For awhile the affairs of this colony went on very prosperously. But in May, 1632, an expedition, consisting of two ships, was fitted out from Holland. with additional emigrants and supplies. Just before the vessels left the Texel, a ship from Manhattan brought the melancholy intelligence to Amsterdam that the colony at Swaanendael had been destroyed by the savages, thirty-two men having been killed outside of the fort working in the fields. Still DeVrees, who commanded the expedition, hoping that the report was exaggerated, and that the colony might still live, in sadness and disappointment proceeded on his way. One of his vessels ran upon the sands off Dunkirk, causing a delay of two months. It was not until the end of December that the vessels cast anchor off Swaanendael. No boat from the shore approached; no signs of life met the eye. The next morning a boat, thoroughly armed, was sent into the creek on an exploring tour.

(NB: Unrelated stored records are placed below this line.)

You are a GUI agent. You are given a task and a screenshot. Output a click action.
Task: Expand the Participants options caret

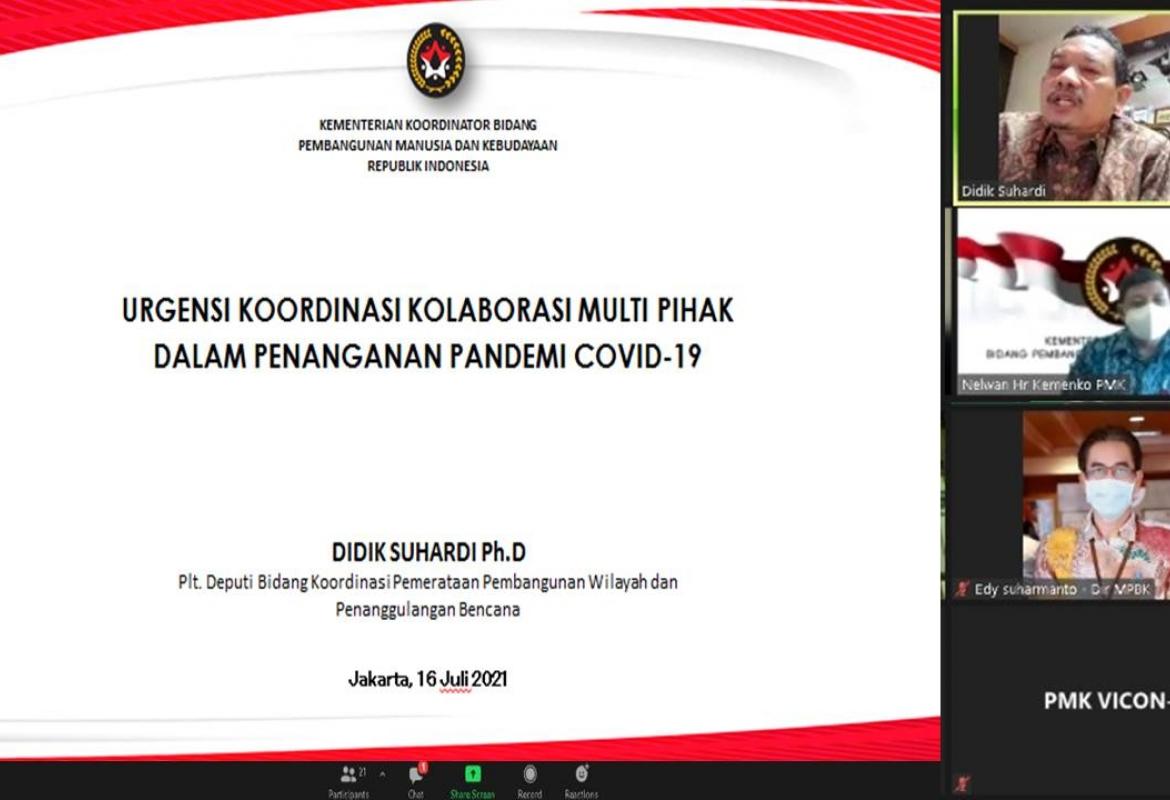(381, 774)

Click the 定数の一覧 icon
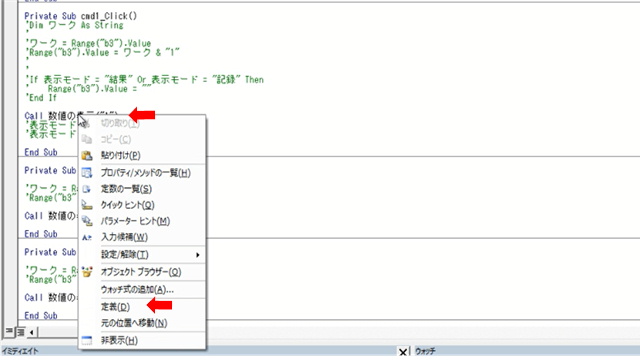pyautogui.click(x=87, y=189)

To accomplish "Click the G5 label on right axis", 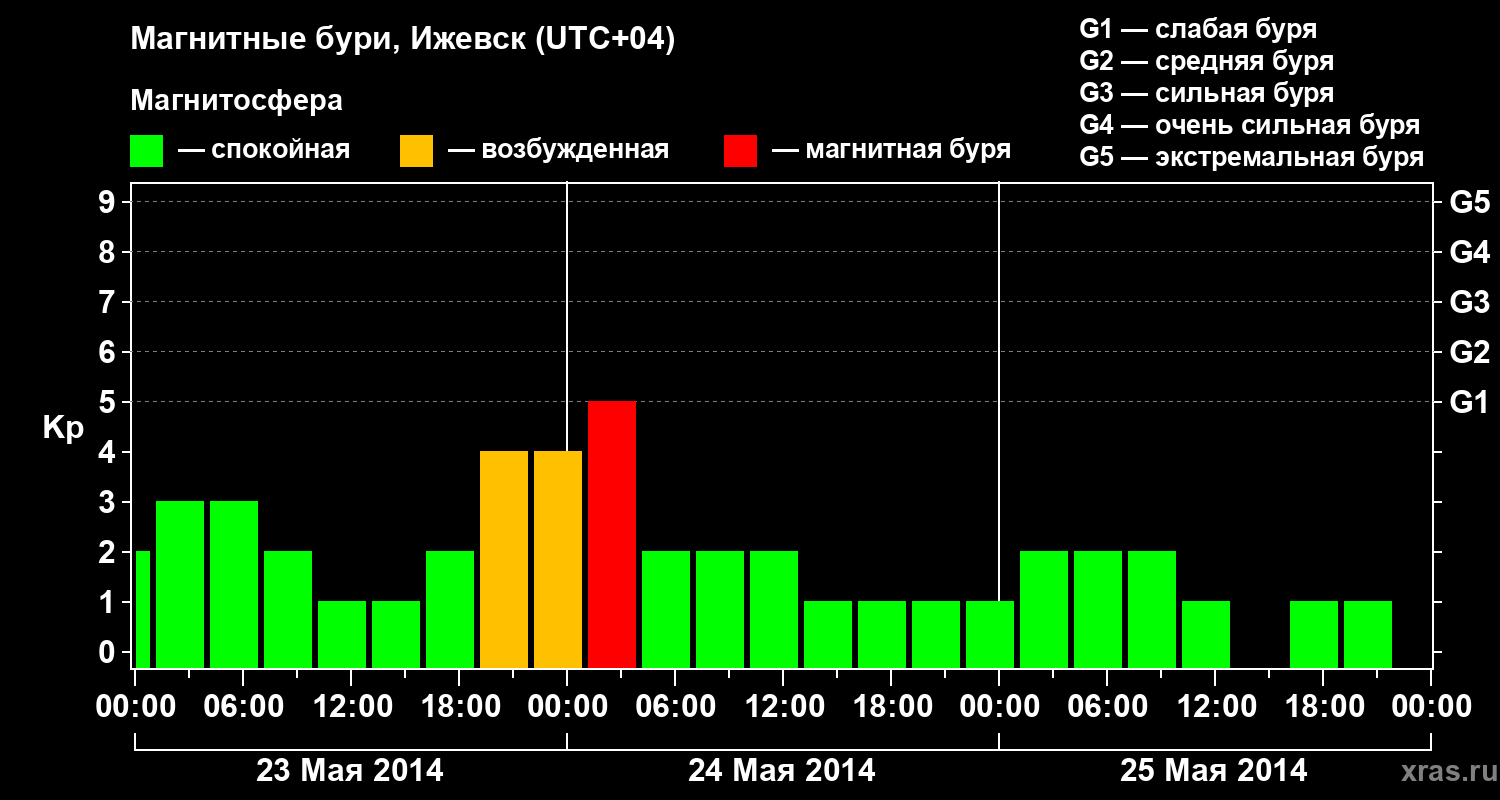I will 1469,202.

Upon reaching the spot where the fort had been erected they found the building and palisades burned, and the ground strewn with the hones of their murdered countrymen, intermingled with the remains of cattle. The silence and solitude of the tombs brooded over the devastated region. Not even a savage was to be seen. As the boat returned with these melancholy tidings, DeVrees caused a heavy cannon to be fired, hoping that its thunders, reverberating over the bay, and echoing through the trails of the wilderness, might reach the ear of some friendly Indian, from whom he could learn the details of the disaster.
The next morning a smoke was seen curling up from the forest near the ruins. The boat was again sent into the creek, and two or three Indians were seen cautiously prowling about. But mutual distrust stood in the way of any intercourse. The Dutch were as apprehensive of ambuscades and the arrows of the Indians, as were the savages of the bullets of the formidable strangers.

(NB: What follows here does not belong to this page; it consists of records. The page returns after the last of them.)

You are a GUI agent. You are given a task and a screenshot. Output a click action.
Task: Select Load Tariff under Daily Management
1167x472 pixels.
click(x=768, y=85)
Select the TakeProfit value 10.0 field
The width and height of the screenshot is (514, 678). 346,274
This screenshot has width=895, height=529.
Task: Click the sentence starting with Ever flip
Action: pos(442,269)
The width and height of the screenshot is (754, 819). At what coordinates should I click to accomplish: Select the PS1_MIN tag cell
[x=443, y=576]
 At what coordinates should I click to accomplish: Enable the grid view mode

Some of the savages at length ventured to come down to the shore, off which the open boat floated, beyond the reach of arrows. Lured by friendly signs, one of the Indians soon became emboldened to venture on board. He was treated with great kindness, and succeeded in communicating the following, undoubtedly true, account of the destruction of the colony:
“One of the chiefs, seeing the glittering tin plate, emblazoned with the arms of Holland, so conspicuously exposed upon the column, apparently without any consciousness that he was doing anything wrong, openly, without any attempt at secrecy, took it down and quite skilfully manufactured it into tobacco pipes. The commander of the fort, a man by the name of Hossett, complained so bitterly of this, as an outrage that must not pass unavenged, that some of the friendly Indians, to win his favor, killed the chief, and brought to Hossett his head, or some other decisive evidence that the deed was done.”
The commandant was shocked at this severity of retribution, so far exceeding anything which he had desired, and told the savages that they had done very wrong; that they should only have arrested the chief and brought him to the fort. The commandant would simply have reprimanded him and forbidden him to repeat the offence.